This program is designed to function as a chatbot with the ability to scrape data from the Data Science Wikipedia page and answer user questions. It combines traditional text processing methods with advanced machine learning models for question answering. Here's a breakdown of its main components:

1. Library Imports: The script begins by importing necessary Python libraries for HTTP requests, HTML parsing, natural language processing, vectorization, and machine learning.

2. NLTK Data Download: It ensures that essential NLTK data packages (punkt and wordnet) are available, which are crucial for text tokenization and lemmatization.

3. Question-Answering Pipeline: The script initializes a question-answering pipeline using Hugging Face's Transformers library, which employs a pre-trained model capable of understanding and answering natural language questions.
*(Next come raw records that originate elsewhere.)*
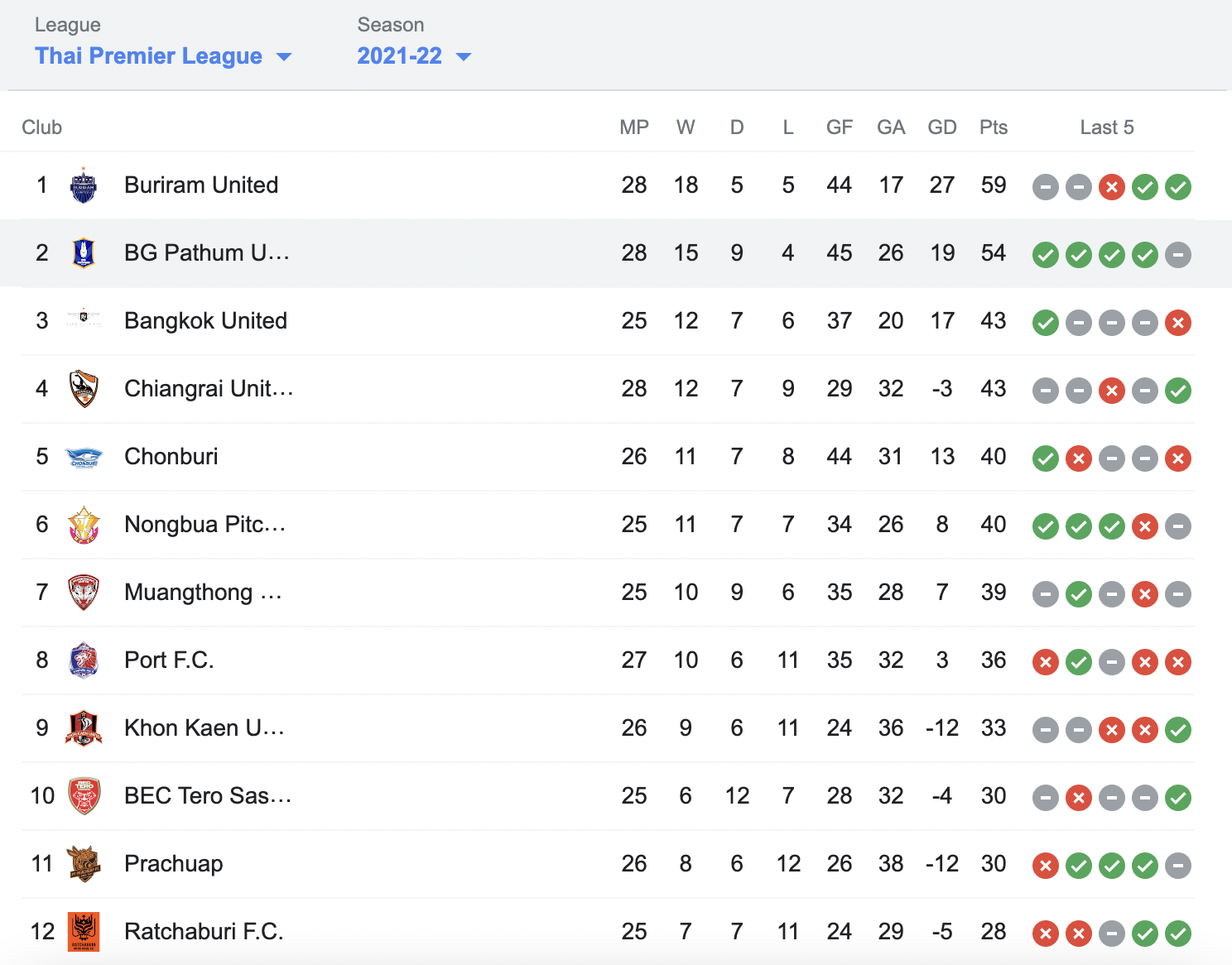Click the Port F.C. club logo
The height and width of the screenshot is (965, 1232).
[84, 660]
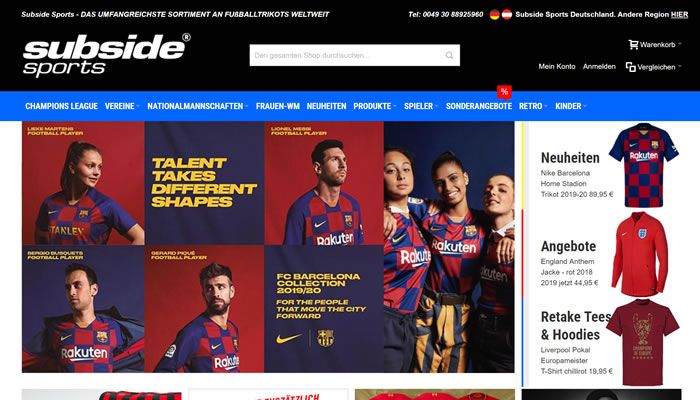Open the Barcelona home jersey thumbnail
Image resolution: width=700 pixels, height=400 pixels.
[643, 165]
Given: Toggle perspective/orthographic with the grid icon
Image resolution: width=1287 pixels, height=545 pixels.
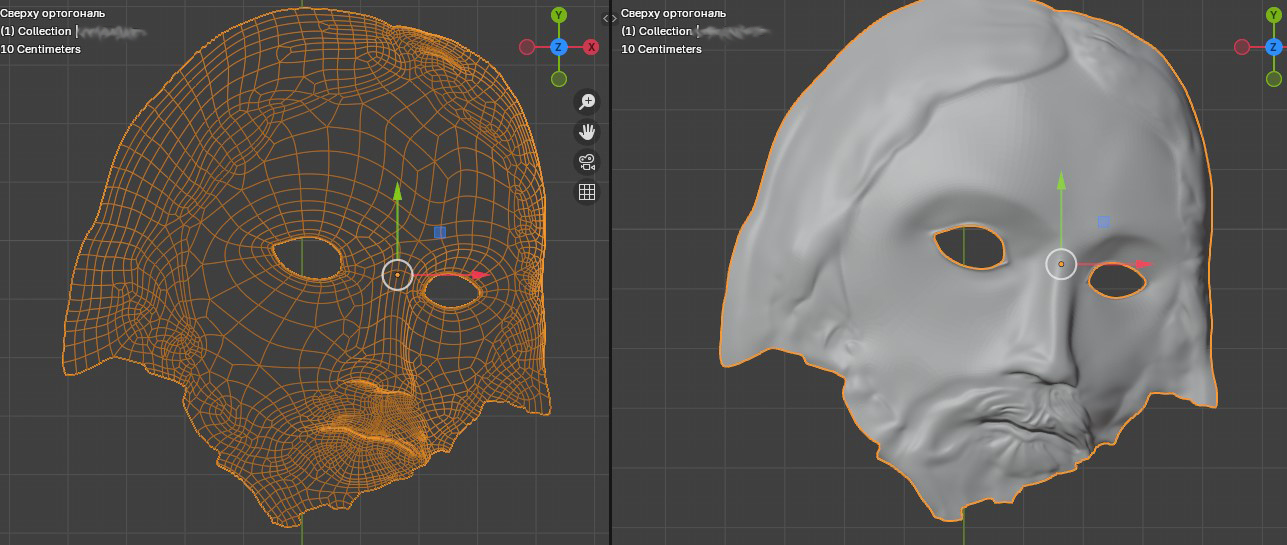Looking at the screenshot, I should tap(587, 192).
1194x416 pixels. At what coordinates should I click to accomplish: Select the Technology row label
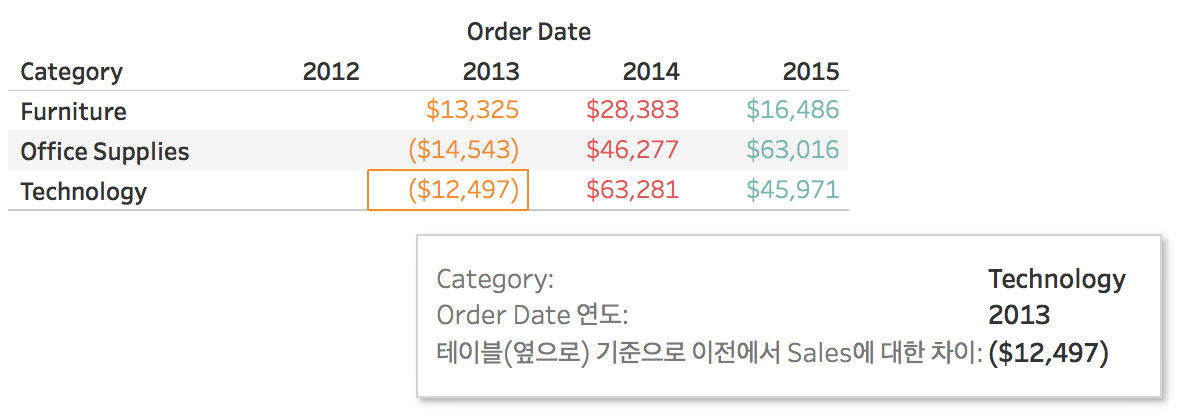83,191
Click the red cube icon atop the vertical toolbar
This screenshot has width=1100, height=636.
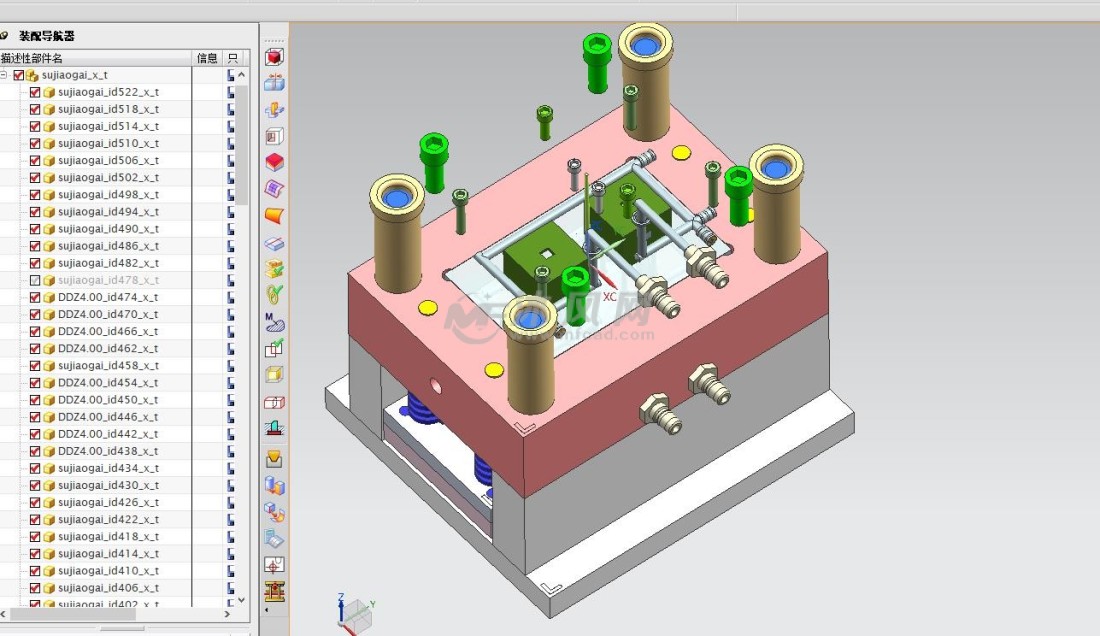click(x=274, y=57)
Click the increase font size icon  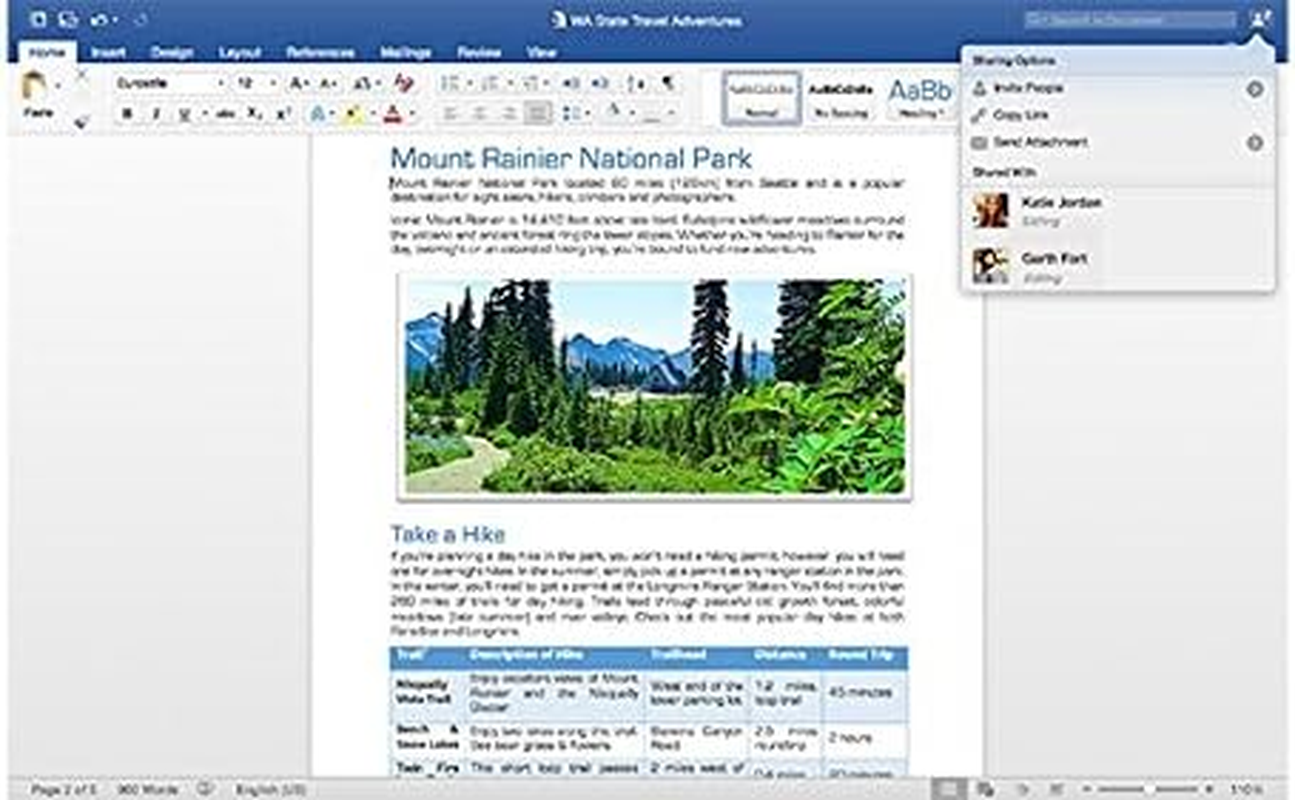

4. Web Scraping: It fetches and parses the content from the Data Science Wikipedia page using requests and BeautifulSoup, storing the text in a lowercased format for further processing.

5. Text Preprocessing: The script sets up functions for tokenizing and normalizing text, including lemmatization and punctuation removal, to prepare the data for analysis.

6. Response Generation: The response function uses TF-IDF vectorization and cosine similarity to generate responses based on the user's input, leveraging the scraped Wikipedia content.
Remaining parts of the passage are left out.